Third Leap: can you put it all together? Can you combine all of that and devise your own solutions to problems? Until you can take all of that and plan out a specific and effective solution for whatever dog specialty you are into, you will still need to copy what others are doing and your studies are not complete. You’re not a Jedi, yet.
The difference between the laboratory, which is what a lot of the science books draw upon, and the real world, is miles apart. This is the last and hardest leap. You are going to read something, or hear something, by a scientist and say, that makes no sense whatsoever. I remember during the end of my third year in college, I started questioning my professors. By then, I knew they didn’t know what they were talking about. I then went my own way in my studies. I took the required core classes, but I also took the classes I believed would help me in the future, and I focused on what was relevant to the real world. Some of my professors weren’t so happy when I questioned their teaching. Whatever. I wasn’t there to please them, or even to get a good grade. I realized I was there to become educated and that became my goal.

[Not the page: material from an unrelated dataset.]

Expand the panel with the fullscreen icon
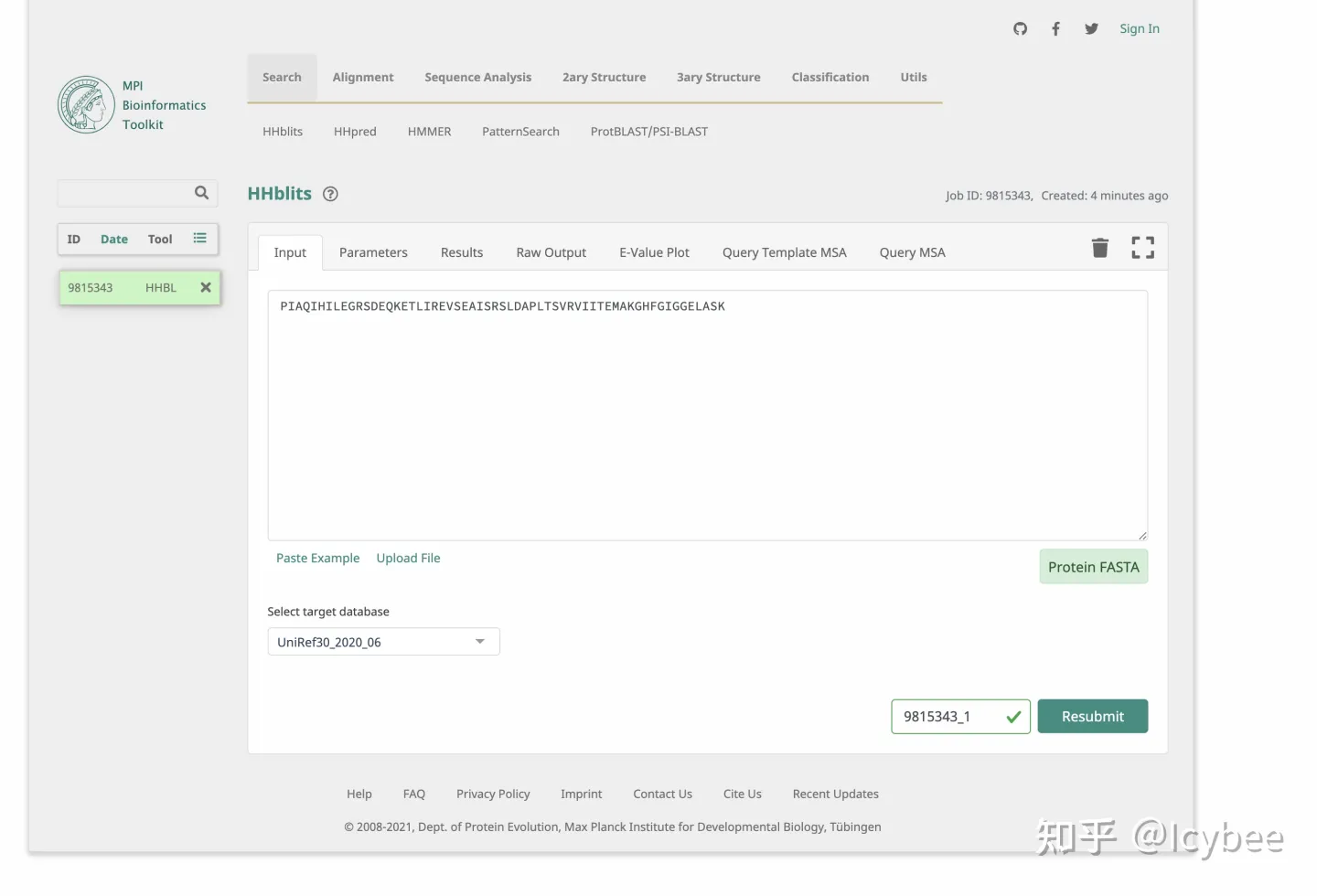 coord(1142,247)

The natural world is unpredictable, and when you add in humans, it is more so. The laboratory, and the controlled atmosphere of the dog show ring, agility ring, sporting competition, group class, or board and train, doesn’t reflect what is going to happen when your dog is off leash, scared and running around traffic or in the forest as prey temptingly runs or flies away.

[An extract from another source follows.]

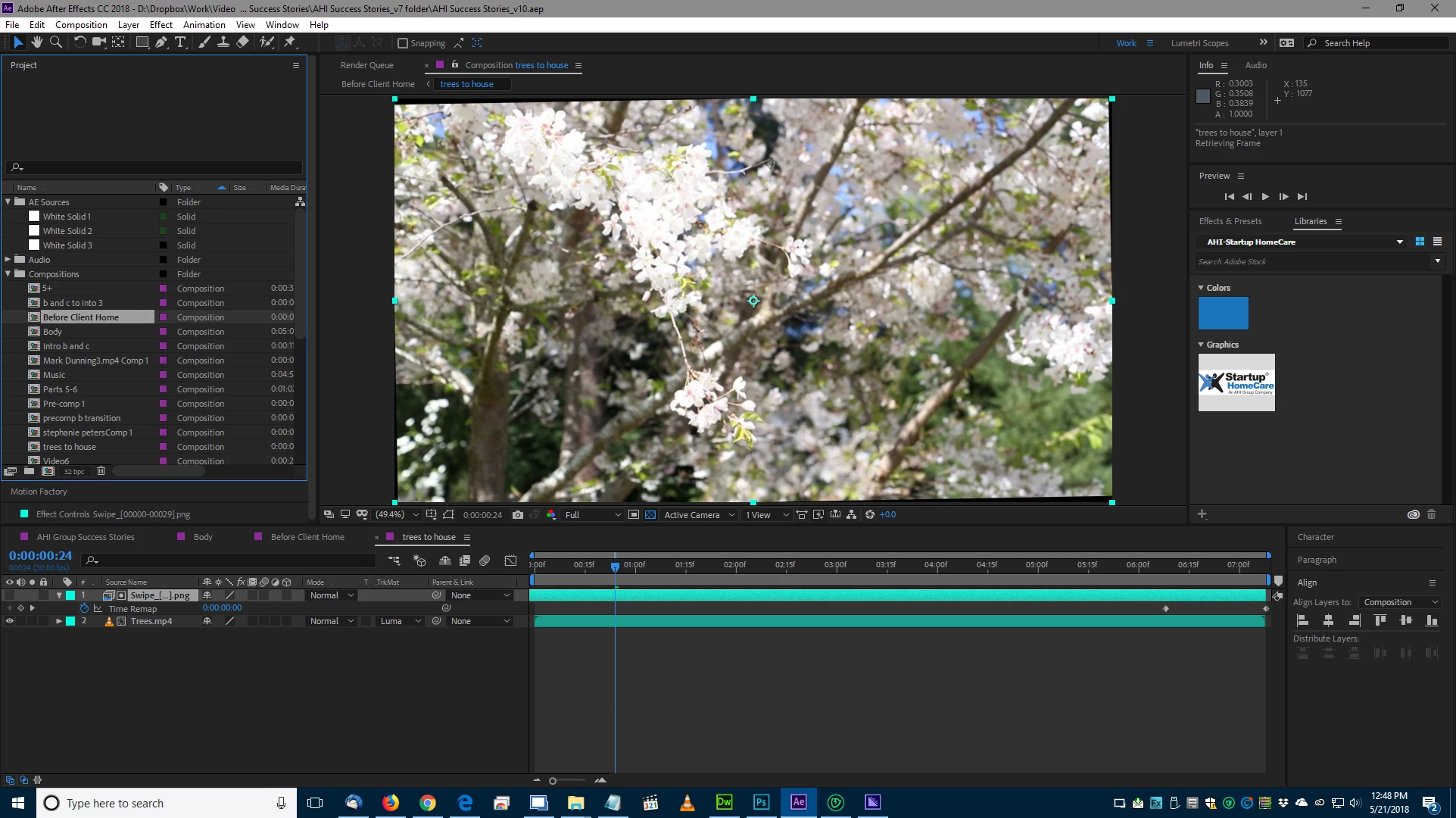Select the Rotation tool
The width and height of the screenshot is (1456, 818).
point(80,42)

I wrote all of this for this main purpose: there is so much gaslighting in the dog training world (Dog Nonsense and Dog Gibberish). People puffing up their resumes (“I’m a 30 year old dog guru and I train thousands of dogs every year”). I saw a video the other day of two early 20ish young people claiming they were “master dog trainers”. I had to roll my eyes. No way they have paid their dues to use that description, and there is no way dog owners should believe that phony marketing. It takes a lot to be good at real world dog training, and the above sketch shows you why. Now, if you are young, that isn’t bad, just don’t pretend to be something that you are not. It is OK to be where you are, just don’t get ahead of yourself. All it takes is one very aggressive encounter with the wrong dog, and your career will be over, permanently. Instead of puffing up your resume, be honest about where you are, and let others, unsolicited, tell the world about you, good or bad. You’ll be able to live with that, otherwise, you’ll become so defensive that you won’t be able to learn and grow.